Without changing a single word, restate the entries below.

[Stored records]
^^^^^^^^

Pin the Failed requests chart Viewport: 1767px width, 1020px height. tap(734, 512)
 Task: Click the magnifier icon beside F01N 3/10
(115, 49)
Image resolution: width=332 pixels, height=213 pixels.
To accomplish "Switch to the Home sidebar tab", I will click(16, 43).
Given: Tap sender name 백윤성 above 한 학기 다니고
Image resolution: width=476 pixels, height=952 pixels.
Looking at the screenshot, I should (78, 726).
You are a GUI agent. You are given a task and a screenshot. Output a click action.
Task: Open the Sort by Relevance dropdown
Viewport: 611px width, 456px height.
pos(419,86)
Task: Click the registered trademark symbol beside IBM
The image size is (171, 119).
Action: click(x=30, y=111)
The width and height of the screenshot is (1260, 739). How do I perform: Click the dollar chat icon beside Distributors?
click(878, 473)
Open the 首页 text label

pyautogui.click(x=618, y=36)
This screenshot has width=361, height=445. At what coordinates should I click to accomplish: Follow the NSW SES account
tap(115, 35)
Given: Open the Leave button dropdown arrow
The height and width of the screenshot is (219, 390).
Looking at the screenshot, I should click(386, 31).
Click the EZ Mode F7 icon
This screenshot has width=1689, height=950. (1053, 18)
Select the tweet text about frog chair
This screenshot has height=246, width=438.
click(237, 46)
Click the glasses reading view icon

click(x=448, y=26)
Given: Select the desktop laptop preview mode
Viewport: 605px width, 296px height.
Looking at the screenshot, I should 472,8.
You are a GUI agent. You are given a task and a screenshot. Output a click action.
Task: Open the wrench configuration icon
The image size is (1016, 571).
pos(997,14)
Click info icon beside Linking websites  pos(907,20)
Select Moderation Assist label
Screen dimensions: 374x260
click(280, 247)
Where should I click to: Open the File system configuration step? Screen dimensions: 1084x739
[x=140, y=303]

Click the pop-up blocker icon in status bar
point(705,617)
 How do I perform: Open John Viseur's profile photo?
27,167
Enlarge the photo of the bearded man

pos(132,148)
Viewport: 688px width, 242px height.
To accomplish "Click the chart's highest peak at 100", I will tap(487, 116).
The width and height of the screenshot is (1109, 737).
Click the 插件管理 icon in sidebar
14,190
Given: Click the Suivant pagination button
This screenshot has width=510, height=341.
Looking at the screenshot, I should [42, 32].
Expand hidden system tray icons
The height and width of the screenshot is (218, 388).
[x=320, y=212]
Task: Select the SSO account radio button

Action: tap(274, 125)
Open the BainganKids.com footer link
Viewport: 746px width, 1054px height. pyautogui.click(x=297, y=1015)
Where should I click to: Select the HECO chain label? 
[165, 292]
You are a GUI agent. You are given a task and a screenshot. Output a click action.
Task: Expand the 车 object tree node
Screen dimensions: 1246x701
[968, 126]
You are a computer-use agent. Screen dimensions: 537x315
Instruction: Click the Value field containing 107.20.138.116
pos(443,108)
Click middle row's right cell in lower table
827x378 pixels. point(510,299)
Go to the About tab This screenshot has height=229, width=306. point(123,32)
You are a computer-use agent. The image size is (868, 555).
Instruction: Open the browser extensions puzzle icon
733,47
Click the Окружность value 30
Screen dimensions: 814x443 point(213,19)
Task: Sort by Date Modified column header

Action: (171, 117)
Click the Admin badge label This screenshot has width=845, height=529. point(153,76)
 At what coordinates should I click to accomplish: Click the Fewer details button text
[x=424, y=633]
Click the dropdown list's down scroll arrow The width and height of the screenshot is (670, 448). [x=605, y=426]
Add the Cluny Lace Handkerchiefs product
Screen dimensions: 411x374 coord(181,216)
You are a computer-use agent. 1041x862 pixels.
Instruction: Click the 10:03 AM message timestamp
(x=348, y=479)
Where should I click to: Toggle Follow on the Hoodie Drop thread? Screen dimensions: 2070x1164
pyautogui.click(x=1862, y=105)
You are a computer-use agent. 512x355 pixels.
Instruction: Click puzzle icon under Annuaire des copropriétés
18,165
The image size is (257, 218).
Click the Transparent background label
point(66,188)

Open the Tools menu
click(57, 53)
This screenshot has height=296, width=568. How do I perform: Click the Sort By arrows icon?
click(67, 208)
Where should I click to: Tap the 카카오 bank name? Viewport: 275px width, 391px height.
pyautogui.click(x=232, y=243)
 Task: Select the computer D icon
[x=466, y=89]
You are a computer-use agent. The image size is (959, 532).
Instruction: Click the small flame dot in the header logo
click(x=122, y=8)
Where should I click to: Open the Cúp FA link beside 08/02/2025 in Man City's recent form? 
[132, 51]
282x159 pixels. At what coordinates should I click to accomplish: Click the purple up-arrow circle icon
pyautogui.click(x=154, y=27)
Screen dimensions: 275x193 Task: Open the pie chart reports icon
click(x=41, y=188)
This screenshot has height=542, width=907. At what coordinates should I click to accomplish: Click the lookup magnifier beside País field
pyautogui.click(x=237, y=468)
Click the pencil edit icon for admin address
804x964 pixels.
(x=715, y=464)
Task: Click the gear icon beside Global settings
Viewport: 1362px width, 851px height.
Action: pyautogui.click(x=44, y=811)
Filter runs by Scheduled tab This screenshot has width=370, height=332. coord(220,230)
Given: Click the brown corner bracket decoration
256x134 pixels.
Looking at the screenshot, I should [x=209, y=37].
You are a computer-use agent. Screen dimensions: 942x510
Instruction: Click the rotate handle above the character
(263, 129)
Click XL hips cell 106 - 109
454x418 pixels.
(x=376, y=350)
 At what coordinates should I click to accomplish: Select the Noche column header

^^^^^^^^

## Response area
Pin the Failed requests chart Viewport: 1767px width, 1020px height. tap(734, 512)
 Task: Click the magnifier icon beside F01N 3/10
(115, 49)
Image resolution: width=332 pixels, height=213 pixels.
To accomplish "Switch to the Home sidebar tab", I will click(16, 43).
Given: Tap sender name 백윤성 above 한 학기 다니고
Image resolution: width=476 pixels, height=952 pixels.
Looking at the screenshot, I should (78, 726).
You are a GUI agent. You are given a task and a screenshot. Output a click action.
Task: Open the Sort by Relevance dropdown
Viewport: 611px width, 456px height.
pos(419,86)
Task: Click the registered trademark symbol beside IBM
The image size is (171, 119).
Action: click(x=30, y=111)
The width and height of the screenshot is (1260, 739). How do I perform: Click the dollar chat icon beside Distributors?
click(878, 473)
Open the 首页 text label

pyautogui.click(x=618, y=36)
This screenshot has width=361, height=445. At what coordinates should I click to accomplish: Follow the NSW SES account
tap(115, 35)
Given: Open the Leave button dropdown arrow
The height and width of the screenshot is (219, 390).
Looking at the screenshot, I should click(386, 31).
Click the EZ Mode F7 icon
This screenshot has width=1689, height=950. (1053, 18)
Select the tweet text about frog chair
This screenshot has height=246, width=438.
click(237, 46)
Click the glasses reading view icon

click(x=448, y=26)
Given: Select the desktop laptop preview mode
Viewport: 605px width, 296px height.
Looking at the screenshot, I should 472,8.
You are a GUI agent. You are given a task and a screenshot. Output a click action.
Task: Open the wrench configuration icon
The image size is (1016, 571).
pos(997,14)
Click info icon beside Linking websites  pos(907,20)
Select Moderation Assist label
Screen dimensions: 374x260
click(280, 247)
Where should I click to: Open the File system configuration step? Screen dimensions: 1084x739
[x=140, y=303]

Click the pop-up blocker icon in status bar
point(705,617)
 How do I perform: Open John Viseur's profile photo?
27,167
Enlarge the photo of the bearded man

pos(132,148)
Viewport: 688px width, 242px height.
To accomplish "Click the chart's highest peak at 100", I will tap(487, 116).
The width and height of the screenshot is (1109, 737).
Click the 插件管理 icon in sidebar
14,190
Given: Click the Suivant pagination button
This screenshot has width=510, height=341.
Looking at the screenshot, I should [42, 32].
Expand hidden system tray icons
The height and width of the screenshot is (218, 388).
[x=320, y=212]
Task: Select the SSO account radio button

Action: tap(274, 125)
Open the BainganKids.com footer link
Viewport: 746px width, 1054px height. pyautogui.click(x=297, y=1015)
Where should I click to: Select the HECO chain label? 
[165, 292]
You are a GUI agent. You are given a task and a screenshot. Output a click action.
Task: Expand the 车 object tree node
Screen dimensions: 1246x701
[968, 126]
You are a computer-use agent. Screen dimensions: 537x315
Instruction: Click the Value field containing 107.20.138.116
pos(443,108)
Click middle row's right cell in lower table
827x378 pixels. point(510,299)
Go to the About tab This screenshot has height=229, width=306. point(123,32)
You are a computer-use agent. The image size is (868, 555).
Instruction: Open the browser extensions puzzle icon
733,47
Click the Окружность value 30
Screen dimensions: 814x443 point(213,19)
Task: Sort by Date Modified column header

Action: (171, 117)
Click the Admin badge label This screenshot has width=845, height=529. point(153,76)
 At what coordinates should I click to accomplish: Click the Fewer details button text
[x=424, y=633]
Click the dropdown list's down scroll arrow The width and height of the screenshot is (670, 448). [x=605, y=426]
Add the Cluny Lace Handkerchiefs product
Screen dimensions: 411x374 coord(181,216)
You are a computer-use agent. 1041x862 pixels.
Instruction: Click the 10:03 AM message timestamp
(x=348, y=479)
Where should I click to: Toggle Follow on the Hoodie Drop thread? Screen dimensions: 2070x1164
pyautogui.click(x=1862, y=105)
You are a computer-use agent. 512x355 pixels.
Instruction: Click puzzle icon under Annuaire des copropriétés
18,165
The image size is (257, 218).
Click the Transparent background label
point(66,188)

Open the Tools menu
click(57, 53)
This screenshot has height=296, width=568. How do I perform: Click the Sort By arrows icon?
click(67, 208)
Where should I click to: Tap the 카카오 bank name? Viewport: 275px width, 391px height.
pyautogui.click(x=232, y=243)
 Task: Select the computer D icon
[x=466, y=89]
You are a computer-use agent. The image size is (959, 532).
Instruction: Click the small flame dot in the header logo
click(x=122, y=8)
Where should I click to: Open the Cúp FA link beside 08/02/2025 in Man City's recent form? 
[132, 51]
282x159 pixels. At what coordinates should I click to accomplish: Click the purple up-arrow circle icon
pyautogui.click(x=154, y=27)
Screen dimensions: 275x193 Task: Open the pie chart reports icon
click(x=41, y=188)
This screenshot has height=542, width=907. At what coordinates should I click to accomplish: Click the lookup magnifier beside País field
pyautogui.click(x=237, y=468)
Click the pencil edit icon for admin address
804x964 pixels.
(x=715, y=464)
Task: Click the gear icon beside Global settings
Viewport: 1362px width, 851px height.
Action: pyautogui.click(x=44, y=811)
Filter runs by Scheduled tab This screenshot has width=370, height=332. coord(220,230)
Given: Click the brown corner bracket decoration
256x134 pixels.
Looking at the screenshot, I should [x=209, y=37].
You are a computer-use agent. Screen dimensions: 942x510
Instruction: Click the rotate handle above the character
(263, 129)
Click XL hips cell 106 - 109
454x418 pixels.
(x=376, y=350)
 At what coordinates should I click to accomplish: Select the Noche column header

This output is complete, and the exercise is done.